Directions for this task ▸ An exact transcription of the lines below, from the first through the one containing "This screenshot has width=1835, height=758.", is the only output wanted.

Supplied material ▸
——————

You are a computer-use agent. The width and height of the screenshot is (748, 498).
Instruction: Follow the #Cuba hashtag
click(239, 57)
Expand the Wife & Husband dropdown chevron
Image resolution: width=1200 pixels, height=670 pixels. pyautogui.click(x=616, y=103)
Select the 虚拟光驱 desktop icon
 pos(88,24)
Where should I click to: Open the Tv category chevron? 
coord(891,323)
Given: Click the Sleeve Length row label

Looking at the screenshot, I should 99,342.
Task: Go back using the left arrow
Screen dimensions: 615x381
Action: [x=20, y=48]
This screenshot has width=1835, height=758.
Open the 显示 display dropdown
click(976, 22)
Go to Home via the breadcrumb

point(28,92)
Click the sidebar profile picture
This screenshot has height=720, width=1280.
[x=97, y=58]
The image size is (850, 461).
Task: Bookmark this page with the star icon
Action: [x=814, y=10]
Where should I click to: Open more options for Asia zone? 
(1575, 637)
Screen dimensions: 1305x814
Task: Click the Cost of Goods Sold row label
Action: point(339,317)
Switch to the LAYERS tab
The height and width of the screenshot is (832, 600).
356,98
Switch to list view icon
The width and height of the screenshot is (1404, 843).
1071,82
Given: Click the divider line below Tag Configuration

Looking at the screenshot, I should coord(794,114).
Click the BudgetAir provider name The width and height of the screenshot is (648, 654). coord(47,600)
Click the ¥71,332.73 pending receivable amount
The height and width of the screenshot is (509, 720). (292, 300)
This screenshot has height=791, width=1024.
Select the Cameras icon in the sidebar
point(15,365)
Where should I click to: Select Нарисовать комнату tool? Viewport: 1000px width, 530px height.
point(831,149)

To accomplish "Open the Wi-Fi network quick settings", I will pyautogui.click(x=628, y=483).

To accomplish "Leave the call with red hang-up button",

——————

Answer to this problem ▸
You are a computer-use agent. The width and height of the screenshot is (748, 498).
Instruction: Follow the #Cuba hashtag
click(239, 57)
Expand the Wife & Husband dropdown chevron
Image resolution: width=1200 pixels, height=670 pixels. pyautogui.click(x=616, y=103)
Select the 虚拟光驱 desktop icon
 pos(88,24)
Where should I click to: Open the Tv category chevron? 
coord(891,323)
Given: Click the Sleeve Length row label

Looking at the screenshot, I should 99,342.
Task: Go back using the left arrow
Screen dimensions: 615x381
Action: [x=20, y=48]
This screenshot has width=1835, height=758.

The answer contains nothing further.